With Patrick Crow A congressional conference committee seems to be moving smoothly toward an agreement that would increase the federal tax on gasoline and diesel fuel but impose no other energy taxes. The committee began making progress last week on the $500 billion deficit reduction bill. Treasury Sec. Lloyd Bentsen and Leon Panetta, Office of Management and Budget director, said the conferees were moving toward acceptance of most provisions in the bill passed by the Senate.
July 26, 1993
3 min read

A congressional conference committee seems to be moving smoothly toward an agreement that would increase the federal tax on gasoline and diesel fuel but impose no other energy taxes.

The committee began making progress last week on the $500 billion deficit reduction bill.

Treasury Sec. Lloyd Bentsen and Leon Panetta, Office of Management and Budget director, said the conferees were moving toward acceptance of most provisions in the bill passed by the Senate.

That measure includes a 4.3cts/gal gasoline and diesel fuel tax increase designed to raise $23 billion during 5 years rather than the House bill's BTU tax, which would garner $72 billion. Federal taxes amount to 14.1cts/gal on gasoline and 20.1cts/gal on diesel fuel at present.

PROGRESS AND A BATTLE

Progress was assured after Panetta, speaking for the administration, finally conceded the BTU tax is dead. "We're looking more at a gasoline tax than a BTU tax or a utility tax of any kind."

Rep. Dan Rostenkowski (D-Ill.), House ways and means committee chairman, had favored combining the gasoline tax with a federal "utility" tax consumers would pay for natural gas and electricity.

The American Gas Association and Edison Electric Institute were preparing to battle the utility tax. AGA Pres. Mike Baly said, "We believe our customers do not want to pay a federal tax every time they cook dinner or take a shower."

The key remaining question is the size of the gasoline tax increase. The administration wants about a 6cts/gal increase to keep the bill at $500 billion rather than the 4.3cts in the Senate bill.

Sen. Daniel Patrick Moynihan (D-N.Y.), who as finance committee chairman leads Senate conferees, sought the support of his colleagues for a 6.8cts/gal gasoline tax increase for 5 years but failed to get it.

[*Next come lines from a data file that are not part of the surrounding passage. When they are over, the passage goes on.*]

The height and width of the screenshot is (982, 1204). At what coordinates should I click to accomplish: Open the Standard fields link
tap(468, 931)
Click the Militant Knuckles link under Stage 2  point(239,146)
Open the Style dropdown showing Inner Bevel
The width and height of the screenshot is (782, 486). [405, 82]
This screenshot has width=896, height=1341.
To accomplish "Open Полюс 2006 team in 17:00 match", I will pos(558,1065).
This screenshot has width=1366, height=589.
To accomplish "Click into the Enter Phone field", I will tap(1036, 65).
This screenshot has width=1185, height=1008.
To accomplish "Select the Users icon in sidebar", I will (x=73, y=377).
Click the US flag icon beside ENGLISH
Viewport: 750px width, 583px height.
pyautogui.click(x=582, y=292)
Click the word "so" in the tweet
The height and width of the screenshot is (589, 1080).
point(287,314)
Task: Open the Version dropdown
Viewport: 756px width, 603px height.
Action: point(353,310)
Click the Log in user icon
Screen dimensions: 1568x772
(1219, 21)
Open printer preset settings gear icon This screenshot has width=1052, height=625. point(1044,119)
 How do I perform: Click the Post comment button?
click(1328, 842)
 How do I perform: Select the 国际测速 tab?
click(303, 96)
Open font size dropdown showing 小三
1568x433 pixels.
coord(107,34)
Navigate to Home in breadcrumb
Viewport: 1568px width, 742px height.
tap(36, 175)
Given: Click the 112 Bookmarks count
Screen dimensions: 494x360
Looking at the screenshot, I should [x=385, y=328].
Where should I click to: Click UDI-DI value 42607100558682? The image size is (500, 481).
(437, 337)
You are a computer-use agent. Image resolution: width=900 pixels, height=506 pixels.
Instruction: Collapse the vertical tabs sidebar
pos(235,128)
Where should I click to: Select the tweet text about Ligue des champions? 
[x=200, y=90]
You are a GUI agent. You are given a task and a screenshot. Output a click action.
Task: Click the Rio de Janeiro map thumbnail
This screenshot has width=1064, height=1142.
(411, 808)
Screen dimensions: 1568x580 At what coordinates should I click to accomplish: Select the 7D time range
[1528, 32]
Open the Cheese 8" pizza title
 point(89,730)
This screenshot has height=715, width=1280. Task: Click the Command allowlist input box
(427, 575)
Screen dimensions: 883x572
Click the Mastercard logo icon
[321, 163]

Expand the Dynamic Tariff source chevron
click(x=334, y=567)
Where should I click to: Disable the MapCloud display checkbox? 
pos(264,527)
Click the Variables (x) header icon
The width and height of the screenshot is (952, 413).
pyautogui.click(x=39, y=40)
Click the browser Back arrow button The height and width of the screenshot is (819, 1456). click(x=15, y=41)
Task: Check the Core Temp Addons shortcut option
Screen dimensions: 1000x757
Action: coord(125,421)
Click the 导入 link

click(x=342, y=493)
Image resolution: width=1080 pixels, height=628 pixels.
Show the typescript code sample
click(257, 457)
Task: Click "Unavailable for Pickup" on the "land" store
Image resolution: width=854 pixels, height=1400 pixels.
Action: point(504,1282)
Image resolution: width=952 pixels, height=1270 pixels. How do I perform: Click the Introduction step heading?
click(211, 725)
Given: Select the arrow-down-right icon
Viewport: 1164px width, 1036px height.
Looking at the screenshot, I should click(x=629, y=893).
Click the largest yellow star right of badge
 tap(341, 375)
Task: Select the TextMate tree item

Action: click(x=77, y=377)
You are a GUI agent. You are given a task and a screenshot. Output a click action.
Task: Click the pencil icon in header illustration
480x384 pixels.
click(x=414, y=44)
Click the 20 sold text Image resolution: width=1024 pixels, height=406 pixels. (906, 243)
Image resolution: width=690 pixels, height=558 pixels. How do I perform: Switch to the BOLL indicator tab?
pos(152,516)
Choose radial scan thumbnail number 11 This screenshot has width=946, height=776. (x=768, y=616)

To make up some of the revenue shortfall, conferees tentatively agreed to a 1 percentage point increase to 35% in the top corporate tax rate and was considering an increase in income taxes for wealthy Americans.

They also agreed to restrict tax deductions large corporations can claim for payments to their top executives in excess of $1 million/year.

THE LAST 10%

House and Senate bills were about 90% in agreement going into the conference, but the other 10% involves huge sums of money and is very difficult to reconcile.

Democratic leaders wanted the conference to complete work before Congress departs Aug. 6 for a 1 month vacation.

Things are going so well, House Majority Leader Richard Gephardt (D-Mo.) predicted not only would the bill be finished, but both Houses would pass it and send it to President Clinton before then.

Because Democrats control the conference under the guidance of the White House, that may not be unrealistic.

But many wonder if the final bill, representing even more compromises, will be acceptable to a majority in both houses, especially because the initial bills passed by razor thin margins: 219-213 in the House and 50-49 in the Senate.